Our budget is limited. So far it comes to roughly twenty six dollars spent entirely for pizza. In future issues of the Lyndonville News I would hope to describe some of the specific projects. They may not be good enough to publish in a medical journal but they are interesting.

Recently, the LRG has been more active. One project has been to draw and send blood samples, as well as score the questionnaires on the muscarinic acetylcholine studies which were presented above. We are working on a couple of papers for publication, as no one will ever believe something that has not been published. It's like the Turkish astronomer in The Little Prince.

Another area of concentration is the school nurse project. We have completed two lectures to school nurses at different meetings, and have another scheduled. I see this as very urgent because school nurses are in a position to help young persons with ME/CFS almost more than anyone else. The school nurse is in a position to influence the school administration, psychologists, and physicians, which will hopefully lead to better overall management. I know of several instances where the diagnosis of ME/CFS was first made by the school nurse and only reluctantly later on by the pediatrician.

We had a lovely evening at the Stages concert, and they very kindly donated the proceeds of the event to the LRG. There have been a few other donations as well and we are very grateful. More pizza at our meetings. Actually, I am reluctant to even talk about this because we do not need lots of money. We seem to be doing pretty well as a volunteer organization, and I am nervous of the responsibility of accepting the hard earned money of people who are broke. I cannot know if our use of donations will be worth productive. I certainly hope they will be, and we are sincere, but who knows? The first donation I ever received for a CFS study (a big donation) was given to a researcher for an important study. The researcher bought a fancy computer, then didn’t do the study for many years. When the study was finally published, it was irrelevant. This is another reason I could never be a politician.

 

Question and Answer

Can you tell me if orthostatic intolerance causes breathlessness on standing and is there any mechanism through which diazepam could help this?
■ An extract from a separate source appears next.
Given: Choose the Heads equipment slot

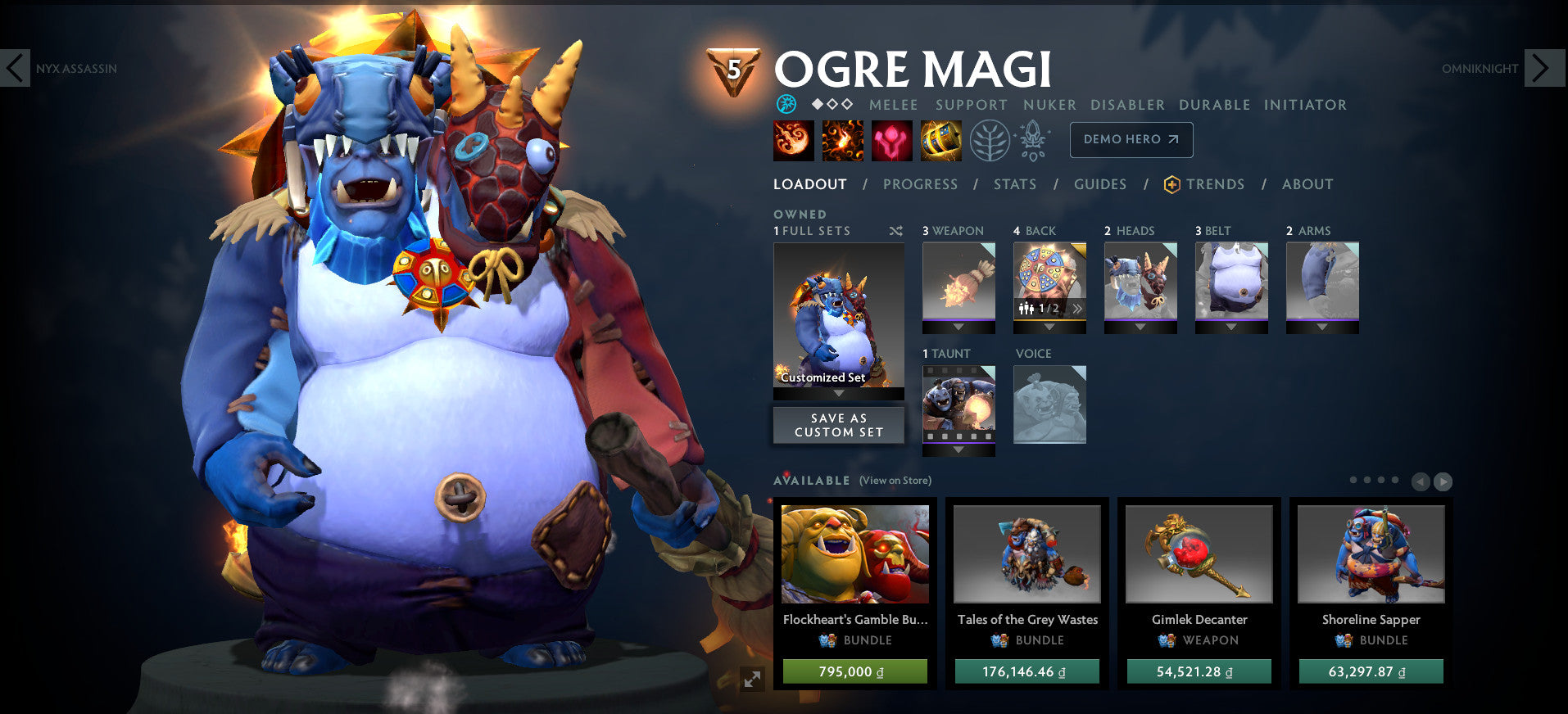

Good question. Orthostatic intolerance certainly causes breathlessness, and this symptom is often mistaken for asthma in patients with ME/CFS. One easy way to tell the difference is that the asthma medicines do not work. The cause of the breathlessness is probably a reduction in blood flow through the heart and lungs, but this may be different for every “type“ of CFS. I have definitely noticed benzodiazepines (Valium® or Xanax®) help this symptom but do not know why. The usual answer is that it reduces the respiratory rate by reducing anxiety, and the reduced respiratory rate improves carbon dioxide balance. But I have my doubts that this is correct. It is related to the observation that patients with ME/CFS cannot hold their breath as long as healthy people. This was first noted by Dr. Paul Cheney, but I have never been happy with the explanations I have heard to attempt to explain it.